4) Let's consider sterics. Br is huge, but OH is small. But Br has to be added on first, since the pi-bond acts as a nucleophile (and attacks the +ve charged Br). So the next step of OH- nucleophile attacking the carbocation (or bromonium carbocation), might preferentially add on to the terminal C's, to minimize steric repulsion (or van der Waals repulsion), so this argument tends towards the isomer 2,3-dibromo-1,4-dihydroxy-2,3-dimethyl-butane.

The answer (single major product) isn't directly provided by this post, but hopefully these 4 points above might have possibly helped you understand the processes or considerations involved a little better.

'A' & 'O' Level Chemistry Qns (A Collection) replied by UltimaOnline @ Sat, 15 Nov 2008 02:19:47 +0800

UltimaOnline — Sat, 15 Nov 2008 02:19:47 +0800

(drinking chocolate silently...)

'A' & 'O' Level Chemistry Qns (A Collection) replied by UltimaOnline @ Fri, 14 Nov 2008 11:43:44 +0800

UltimaOnline — Fri, 14 Nov 2008 11:43:44 +0800

'A' Level Qn.

Many students, as taught by the JCs, do not understand many aspects of Chemistry, they just blindly memorize. As a teacher and tuition teacher, I always I always encourage students to understand the *meaningfulness* behind anything they're required to memorize. Here, students should appreciate the *purpose* of hybridization, and why the mathematical formula to determine hybridization works.

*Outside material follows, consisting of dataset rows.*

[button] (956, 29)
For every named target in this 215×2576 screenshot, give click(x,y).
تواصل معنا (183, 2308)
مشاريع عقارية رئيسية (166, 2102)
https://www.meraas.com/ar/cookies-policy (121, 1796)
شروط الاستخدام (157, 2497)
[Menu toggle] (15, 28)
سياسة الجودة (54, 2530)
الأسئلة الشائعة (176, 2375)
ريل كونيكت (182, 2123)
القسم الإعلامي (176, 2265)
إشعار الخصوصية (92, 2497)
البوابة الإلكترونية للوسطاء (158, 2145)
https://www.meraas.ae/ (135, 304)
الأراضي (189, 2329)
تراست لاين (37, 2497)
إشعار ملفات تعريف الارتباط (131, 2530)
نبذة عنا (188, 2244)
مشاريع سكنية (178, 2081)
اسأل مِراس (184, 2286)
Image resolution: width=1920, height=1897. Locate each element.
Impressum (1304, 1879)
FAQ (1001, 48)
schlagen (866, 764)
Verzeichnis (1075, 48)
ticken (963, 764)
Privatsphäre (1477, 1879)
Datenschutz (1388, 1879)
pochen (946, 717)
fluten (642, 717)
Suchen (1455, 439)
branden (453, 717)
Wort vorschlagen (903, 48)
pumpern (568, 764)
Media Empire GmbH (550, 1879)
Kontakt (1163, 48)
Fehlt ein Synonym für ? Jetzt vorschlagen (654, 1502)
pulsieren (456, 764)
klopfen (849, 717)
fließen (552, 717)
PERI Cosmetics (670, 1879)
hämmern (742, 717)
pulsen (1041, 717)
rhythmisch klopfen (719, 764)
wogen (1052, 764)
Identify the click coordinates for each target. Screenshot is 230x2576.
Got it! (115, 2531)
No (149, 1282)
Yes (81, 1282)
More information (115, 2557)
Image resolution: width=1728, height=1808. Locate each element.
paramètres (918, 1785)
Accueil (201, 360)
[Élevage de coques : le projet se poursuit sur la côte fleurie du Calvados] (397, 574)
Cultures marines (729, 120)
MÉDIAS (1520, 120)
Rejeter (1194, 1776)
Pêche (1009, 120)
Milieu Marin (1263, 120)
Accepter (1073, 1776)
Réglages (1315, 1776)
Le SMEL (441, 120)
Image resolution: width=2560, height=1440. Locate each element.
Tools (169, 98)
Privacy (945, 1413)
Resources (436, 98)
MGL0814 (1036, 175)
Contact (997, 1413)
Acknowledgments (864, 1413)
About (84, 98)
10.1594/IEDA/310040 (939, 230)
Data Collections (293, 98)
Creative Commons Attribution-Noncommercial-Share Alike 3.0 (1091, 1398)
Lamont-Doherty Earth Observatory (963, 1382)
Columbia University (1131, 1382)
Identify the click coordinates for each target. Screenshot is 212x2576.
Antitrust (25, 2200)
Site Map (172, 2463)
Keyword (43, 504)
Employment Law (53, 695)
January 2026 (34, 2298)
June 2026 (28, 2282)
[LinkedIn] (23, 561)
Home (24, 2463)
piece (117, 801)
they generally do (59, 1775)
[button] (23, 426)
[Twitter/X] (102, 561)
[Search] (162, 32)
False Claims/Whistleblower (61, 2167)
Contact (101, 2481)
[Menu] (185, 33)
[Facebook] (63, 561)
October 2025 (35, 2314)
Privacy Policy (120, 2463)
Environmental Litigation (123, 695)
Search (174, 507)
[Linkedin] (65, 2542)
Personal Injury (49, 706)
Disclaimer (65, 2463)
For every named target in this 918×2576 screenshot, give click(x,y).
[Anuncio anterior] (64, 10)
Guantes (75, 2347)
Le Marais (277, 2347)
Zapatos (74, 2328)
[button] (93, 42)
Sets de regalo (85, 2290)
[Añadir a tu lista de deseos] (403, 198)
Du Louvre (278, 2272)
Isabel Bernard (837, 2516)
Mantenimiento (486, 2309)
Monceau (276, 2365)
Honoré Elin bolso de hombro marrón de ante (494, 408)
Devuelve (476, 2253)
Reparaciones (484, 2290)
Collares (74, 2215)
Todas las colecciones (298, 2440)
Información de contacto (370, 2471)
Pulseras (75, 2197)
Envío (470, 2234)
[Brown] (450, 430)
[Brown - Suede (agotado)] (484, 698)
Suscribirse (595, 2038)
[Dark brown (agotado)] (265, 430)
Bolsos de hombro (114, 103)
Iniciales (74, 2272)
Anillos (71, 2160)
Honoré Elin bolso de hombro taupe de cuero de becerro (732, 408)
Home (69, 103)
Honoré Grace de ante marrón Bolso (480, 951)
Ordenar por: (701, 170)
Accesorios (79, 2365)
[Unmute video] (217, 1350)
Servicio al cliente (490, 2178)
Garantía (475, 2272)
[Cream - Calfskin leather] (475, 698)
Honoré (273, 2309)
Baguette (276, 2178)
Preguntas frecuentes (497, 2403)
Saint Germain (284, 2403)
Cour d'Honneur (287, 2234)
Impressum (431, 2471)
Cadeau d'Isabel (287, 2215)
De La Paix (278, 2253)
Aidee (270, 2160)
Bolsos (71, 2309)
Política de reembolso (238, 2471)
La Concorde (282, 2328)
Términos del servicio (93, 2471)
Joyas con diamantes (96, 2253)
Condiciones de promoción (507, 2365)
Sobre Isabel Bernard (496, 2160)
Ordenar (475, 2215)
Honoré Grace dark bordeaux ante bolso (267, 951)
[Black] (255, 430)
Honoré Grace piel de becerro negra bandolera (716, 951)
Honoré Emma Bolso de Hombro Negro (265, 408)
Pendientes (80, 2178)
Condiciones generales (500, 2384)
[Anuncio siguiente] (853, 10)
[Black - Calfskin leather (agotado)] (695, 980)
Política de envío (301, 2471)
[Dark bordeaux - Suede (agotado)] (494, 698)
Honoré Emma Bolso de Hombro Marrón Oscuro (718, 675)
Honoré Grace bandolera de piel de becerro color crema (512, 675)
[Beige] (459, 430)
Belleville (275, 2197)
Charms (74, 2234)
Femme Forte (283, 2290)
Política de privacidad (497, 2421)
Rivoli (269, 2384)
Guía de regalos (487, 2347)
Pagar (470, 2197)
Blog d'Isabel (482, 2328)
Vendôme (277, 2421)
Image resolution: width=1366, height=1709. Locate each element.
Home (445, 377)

Consider Ethyne and Ammonia.

1) Ethyne.
To minimize electron repulsion, the VSEPR molecular geometry is linear, and the VSEPR electron geometry is also linear (since there are no lone pairs). To achieve linear VSEPR electron geometry, hybridization of C orbitals must be sp (without hybridization, the bond angles would result in significant electron repulsion and an unstable geometry). This leaves 2 p orbitals (s s p p --> s p p p --> sp sp p p) for overlap (with the other C's 2p orbitals) to form the 2 pi bonds (over the sigma bond; hence triple bond between the 2 Cs).

2) Ammonia.
The molecular VSEPR geometry is trigonal pyramidal, but the electron geometry is tetrahedral. Hence hybridization is sp3 (to achieve tetrahedral electron VSEPR geometry, to minimize electron repulsion).

A related question to this :

Identify and explain whether PH3 is a stronger or weaker nucleophile and base, as compared to NH3.

The solution, is to recognize that P is one electron shell larger than N; consequently the electron repulsion (between electron pairs, regardless lone or bond) is less in PH3 as compared to NH3; consequently there is less need and therefore less extent of hybridization of electron orbitals; consequently the bond angles in PH3 are almost orthogonal as compared to (slightly less than, due to greater repulsion between lone pair and bond pairs) tetrahedral bond angles in NH3; which implies that the lone pair in PH3 is largely the s orbital as compared to sp3 orbital in NH3; consequently the s orbital lone pair of PH3 is less available for nucleophilic attack and/or accepting a proton, as compared to NH3.

'A' & 'O' Level Chemistry Qns (A Collection) replied by UltimaOnline @ Thu, 13 Nov 2008 22:57:09 +0800

UltimaOnline — Thu, 13 Nov 2008 22:57:09 +0800

'A' Level Qn.

This question was first asked by a NYJC dragon boater student of mine, Calvin Seah YY. Due credit goes to him, because it is indeed an excellent question (even if I was the one who figured out the answer... no 'A' level student has so far been able to solve Calvin's Riddle on his/her own, without my help). In fact, it's such a fascinating question that makes for such an excellent challenge, that I won't reveal the answer here.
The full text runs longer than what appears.